The Feature Interpretability module contains tools for neural network interpretability by examining internal model states (features) in both Python TensorFlow and PyTorch. The code can be viewed here. These tools were utilized on two LANL machine learning problems, detailed in the documentation and in the examples directory.

More details about the use of feature interpretability on the LANL coupon problem can be found in:

Hickmann, K, Callis, S, & Andrews, S. “Training and Interpretability of Deep-Neural Methods for Damage Calibration in Copper.” Proceedings of the ASME 2023 Verification, Validation, and Uncertainty Quantification Symposium. ASME 2023 Verification, Validation, and Uncertainty Quantification Symposium. Baltimore, Maryland, USA. May 17–19, 2023. V001T04A001. ASME. https://doi.org/10.1115/VVUQ2023-108759

These tools were developed by Skylar Callis. They developed this code while working as a post-bachelors student at Los Alamos National Lab from 2022 - 2024. To see what they are up to these days, visit Skylar’s Website.

Module Use

The scripts in the feature interpretability module are command-line executable scripts that run some interperability tool on a given model. All scripts take argparse command-line inputs to specify the model and accessory files.

All scripts take a --PACKAGE argument that specifies if the model was built in tensorflow or pytorch. These two packages don’t tend to play nice with each other, so typically they must be kept in seperate enviorments. The user is responsible for activating the correct enviroments for the package they want to run.

All scripts also take an --EXPERIMENT argument that specifies what dataset the model was trained on. This data process has been established for two experients at LANL: the coupon experiment and the nestedcylinder experiment. If the user wants to analyze networks trained on other datasets, they would first have to develop a submodule to process date from that experiment, and then integrate that code into existing scripts.

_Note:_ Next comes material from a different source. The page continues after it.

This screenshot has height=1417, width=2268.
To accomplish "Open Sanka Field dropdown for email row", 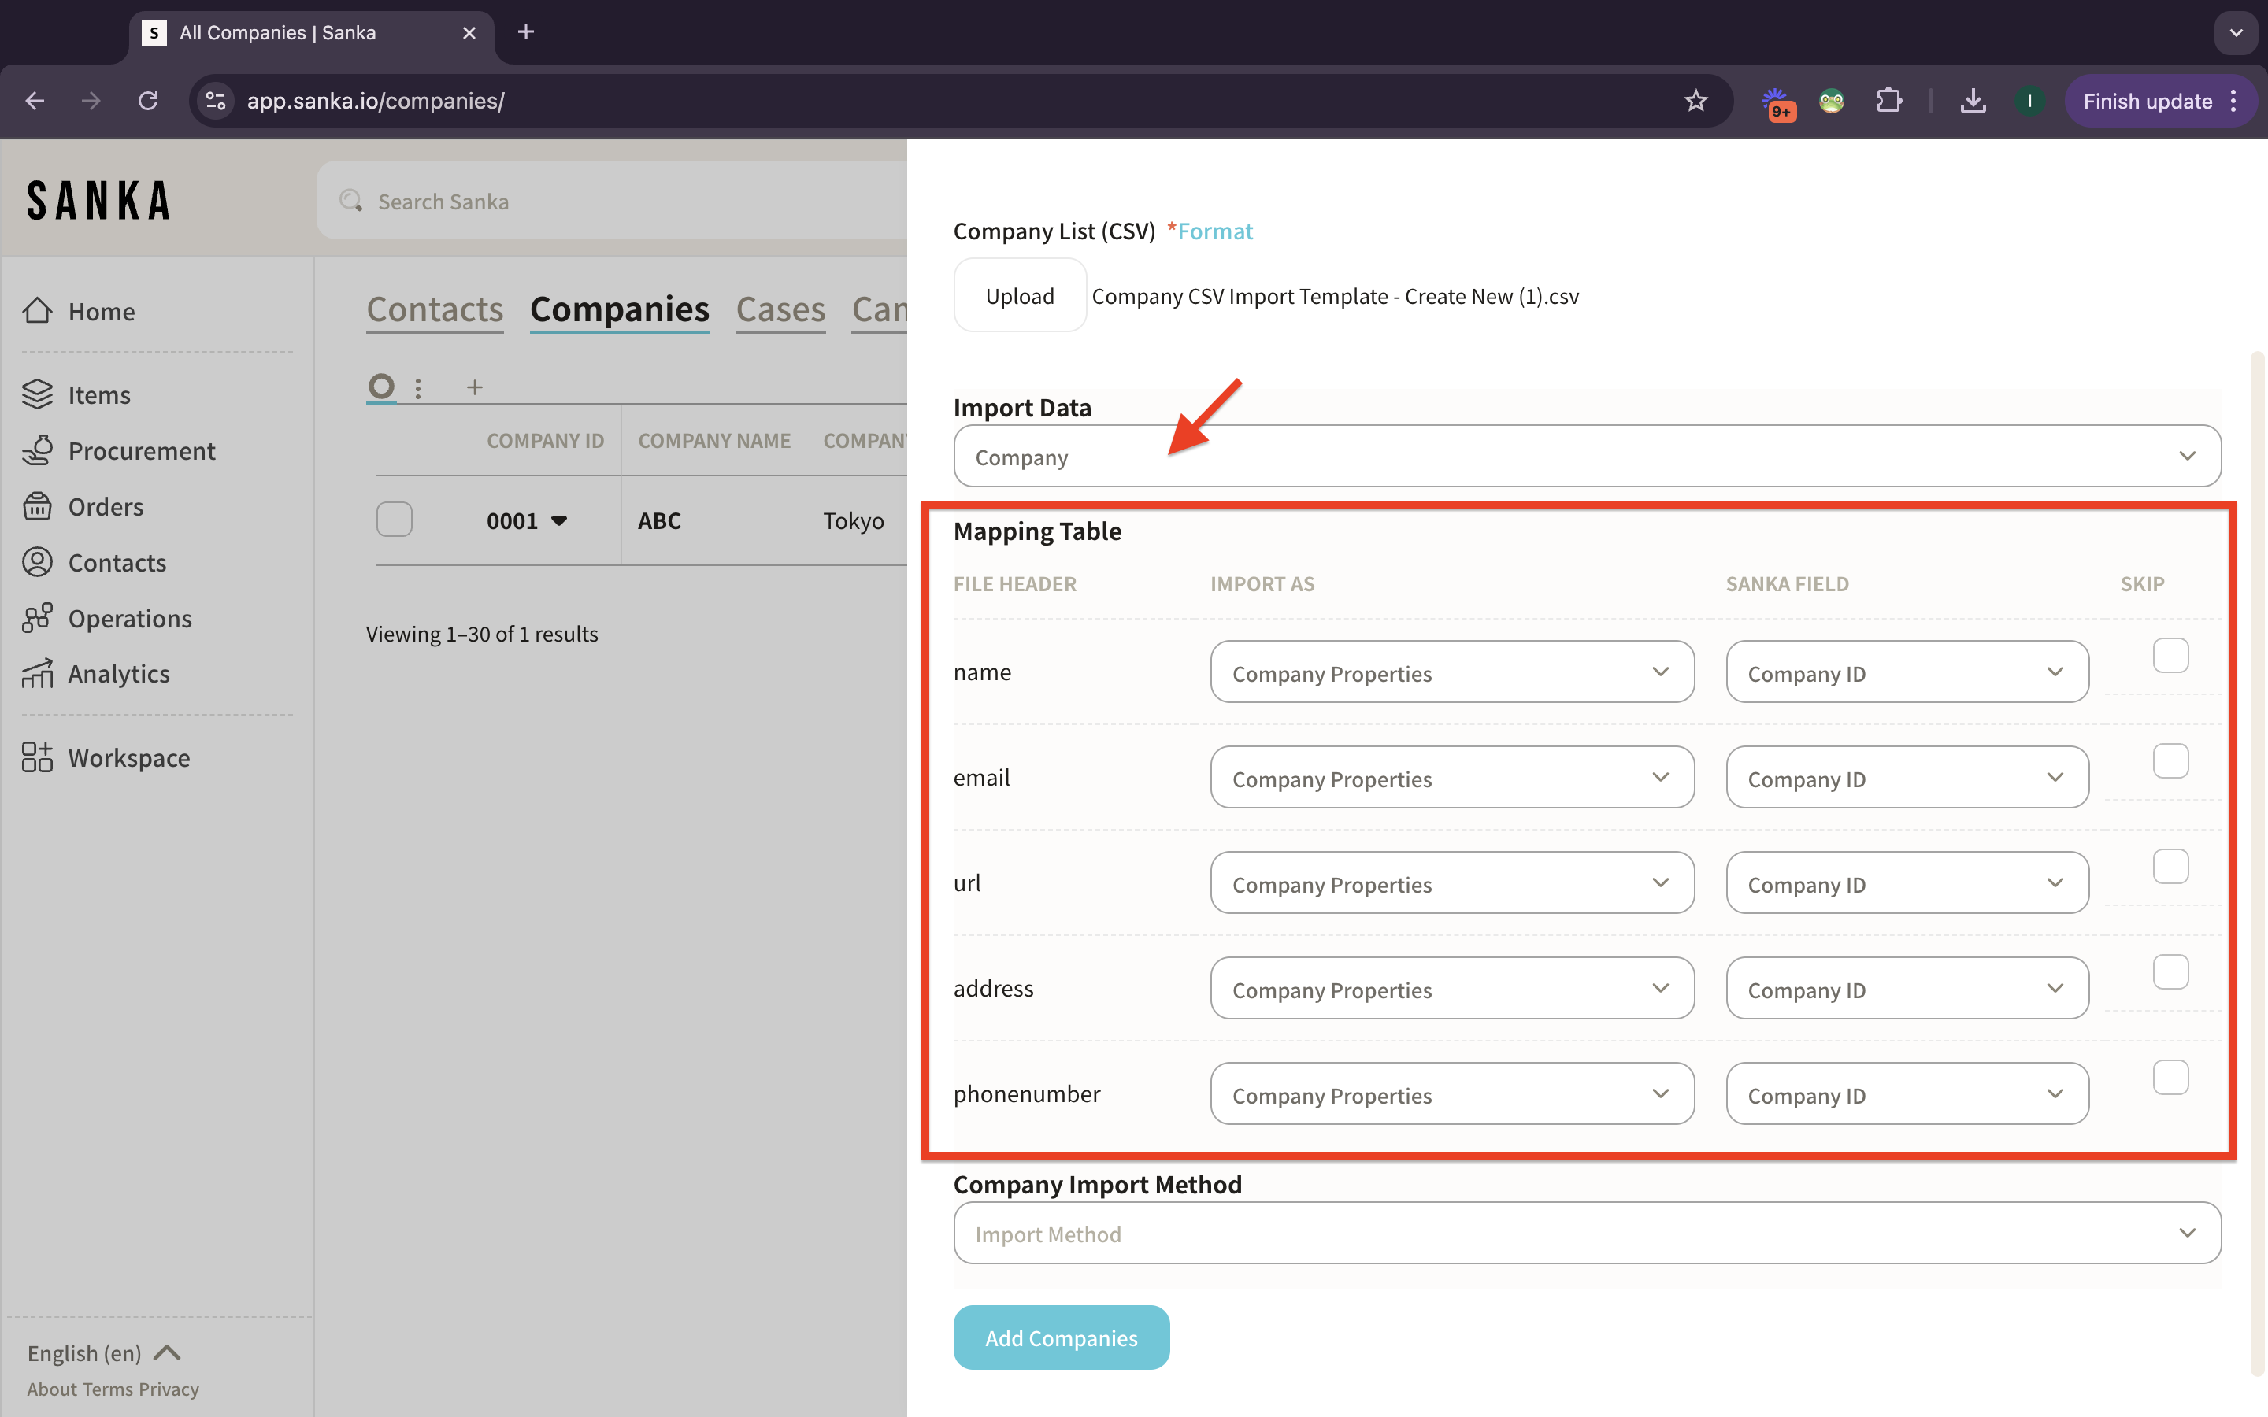I will [1906, 778].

While these tools are intended to be easily maluable to new networks and new datasets, they are not guarenteed to work outside of the tested use cases.

Network Nomenclature

Unfortunatly, no one agrees on what the inside of neural networks should be called. To prevent Skylar from going insane, they developed the following Neural Network Nomenclature:

  • A Model is a trained neural network.

  • A Layer is a single level of a model. Common types of layers include convolutions, batch normalizations, and activations.

  • A Feature is the intermediate output of the network at a single layer. Most layers will output multiple features. When not stated, a feaure is implied to be extracted from some specified layer.

  • A Field refers to either a radiograph or a hydrodynamic field related to the input for a given model; some fields are used as training data for models, while others remain unseen by the models.

  • An Prediction is the output from a model.

  • The Ground Truth or Truth refers to the true value of whatever quantity the model is predicting. The model attempts to estimate the ground truth with its predictions.

Please note that Activation does NOT have a specific meaning. Commonly in ML spaces, activation is used to refer to either a Layer or a Feature. Skylar decided the best path forward ignored activation as a term entirely to prevent confusion.